Interviewing is hard work. And often takes the better part of a day.

There is a lot of very focused preparation involved and, let’s face it, you begin to feel the pressure of interview day weeks or days prior to the actual event.  And that can drain you.  So not only do you need to stay engaged in your preparation effort, but you need to be especially energized and ready on the big day.

Having been through a number of 8-10 hour interview days in my job search history, I thought I would share a few of my secrets to staying “up” and engaged during the long day.

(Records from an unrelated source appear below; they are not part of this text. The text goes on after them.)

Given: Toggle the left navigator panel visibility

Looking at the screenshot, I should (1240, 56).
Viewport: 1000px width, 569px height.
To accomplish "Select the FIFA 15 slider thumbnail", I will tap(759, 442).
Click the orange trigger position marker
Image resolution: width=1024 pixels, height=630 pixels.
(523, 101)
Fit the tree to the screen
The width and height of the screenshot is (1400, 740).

But the first thing I’ll say is that your good preparation well in advance of interview day has a lot to do with your ability to be on your game.  Because if you are cramming the night before trying to learn company history and trying to memorize your resume, you will experience the type of stress that can be debilitating.  The type of stress that makes it hard to sleep and hard to concentrate when you need it most.

For other tips on interviewing strategy, see the interview week intro post here.

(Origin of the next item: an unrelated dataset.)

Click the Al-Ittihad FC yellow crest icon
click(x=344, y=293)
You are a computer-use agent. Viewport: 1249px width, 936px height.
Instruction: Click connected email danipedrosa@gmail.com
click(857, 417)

You can also read What To Look And Listen For On Interview Day

So before we get started, I’d like to explain what I mean by “UP”.  “Up” is not bouncing off the walls like a spider monkey.  And it is not displaying uncommon exuberance.  People will see through any attempt on your part to over-deliver your personality.  Or to make up a new one.  So don’t do that.

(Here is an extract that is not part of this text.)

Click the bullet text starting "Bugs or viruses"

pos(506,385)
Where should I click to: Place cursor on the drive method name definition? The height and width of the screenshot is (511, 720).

To me, “up” means that your value is easy to see.  You have an energy about you that shows a positive engagement.  You are genuinely interested in learning about the people, products and culture offered at the company.  You are smiling and enjoying the opportunity to sell yourself.  There is a confident ease about you because your are (apparently) in your element.

Imagine walking up to the front door of the building on the big day and pausing before you open the front door.  You then reach down to your side and gently pull up on your dimmer switch.  As you do, your head clears, your smile appears, your heart rate slows and you say one thing to yourself:  “I’m ready”.

Being “up” also means you have a strong handshake, a strong voice and an interest in others.

So now you say.  That’s great, Tim.  You got me in the door.  Appreciate that.  But how do I do it all day?

Thanks for asking.  Here are my ideas:

  1. Separate out and plan for each interview independently.  Instead of one long day (meeting with 5-8 people) planning for them individually allows you to have a micro plan for each discussion.  If you are given an interview schedule in advance, you should vet each one of your interviewers.  How long have they been there?  Where did they come from?  What have they accomplished there?
  2. Have a light but high energy breakfast (try the runner’s breakfast – a toasted bagel with peanut butter).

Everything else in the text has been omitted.